Transformer l’homme réel
Ainsi, à l’instar de la philosophe allemande Hannah Arendt, Sri Aurobindo estimait qu’il serait souhaitable de transformer « l’homme réel » au gré d’une remise en question de sa manière de vivre au sein de la cité et non plus seulement par le rayonnement platonicien d’une recherche spirituelle appelée à améliorer la condition humaine par voie de capillarité. Aurobindo est un disciple de cette socratique qui professe qu’il est indispensable de modifier la conscience par le biais d’un travail en profondeur sur notre humaine condition. Visant à débarrasser l’âme humaine de ses scories – manifestations désordonnées de l’égo ; violence ; conditionnements délétères, etc. – la discipline spirituelle qu’il met en avant se fonde sur la promesse d’un dépassement des limites actuelles de notre humaine condition.

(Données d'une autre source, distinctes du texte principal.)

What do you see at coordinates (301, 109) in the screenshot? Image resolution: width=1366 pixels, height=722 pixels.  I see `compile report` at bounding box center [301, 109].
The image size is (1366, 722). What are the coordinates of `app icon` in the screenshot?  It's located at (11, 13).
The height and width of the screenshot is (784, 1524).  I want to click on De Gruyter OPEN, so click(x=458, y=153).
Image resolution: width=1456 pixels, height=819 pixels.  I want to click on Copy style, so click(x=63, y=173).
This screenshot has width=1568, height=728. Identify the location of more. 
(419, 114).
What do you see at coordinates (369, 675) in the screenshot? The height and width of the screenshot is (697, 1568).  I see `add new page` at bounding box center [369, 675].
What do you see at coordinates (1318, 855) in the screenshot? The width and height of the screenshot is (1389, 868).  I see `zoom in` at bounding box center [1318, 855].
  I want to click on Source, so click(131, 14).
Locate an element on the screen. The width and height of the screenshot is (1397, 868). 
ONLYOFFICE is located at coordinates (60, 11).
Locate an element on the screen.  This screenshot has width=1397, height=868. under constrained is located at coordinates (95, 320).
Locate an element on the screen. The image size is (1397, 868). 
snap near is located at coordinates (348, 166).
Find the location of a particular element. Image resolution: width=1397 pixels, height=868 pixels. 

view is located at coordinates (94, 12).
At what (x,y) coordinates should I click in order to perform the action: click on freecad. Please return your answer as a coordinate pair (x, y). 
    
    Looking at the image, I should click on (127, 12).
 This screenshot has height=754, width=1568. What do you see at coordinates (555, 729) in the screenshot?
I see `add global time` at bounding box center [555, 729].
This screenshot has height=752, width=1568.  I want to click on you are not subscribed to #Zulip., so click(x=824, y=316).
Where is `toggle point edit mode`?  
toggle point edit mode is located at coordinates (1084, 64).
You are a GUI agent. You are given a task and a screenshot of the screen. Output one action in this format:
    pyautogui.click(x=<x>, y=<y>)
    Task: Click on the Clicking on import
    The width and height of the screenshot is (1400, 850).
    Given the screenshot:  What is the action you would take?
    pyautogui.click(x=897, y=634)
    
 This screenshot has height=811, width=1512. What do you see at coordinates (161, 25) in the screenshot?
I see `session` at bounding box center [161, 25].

Formé à l’école britannique, Aurobindo reprend une partie des conceptions darwiniennes sur l’évolution des espèces et développe l’idée que l’être humain pourrait être un chaînon menant à l’éclosion d’une nouvelle espèce. Une espèce débarrassée de son ancien individualisme et qui serait dotée d’une « conscience supramentale » : un état de conscience qu’il est difficile d’imaginer à l’heure actuelle. Cette approche évolutionniste du développement de la conscience stipule que la conscience mentale de l’humanité représente un état intermédiaire entre l’intuition animale et cette supraconscience qui pourrait être l’apanage de l’« homme nouveau ». Poursuivant cette idée, le philosophe indien estime que l’inconscient – individuel ou collectif – est beaucoup plus que le réceptacle de pensées refoulées : il s’agit de l’émanation réelle d’une nature spirituelle qui pourrait, à terme, permettre à la conscience de faire un bond prodigieux vers une nouvelle réalité.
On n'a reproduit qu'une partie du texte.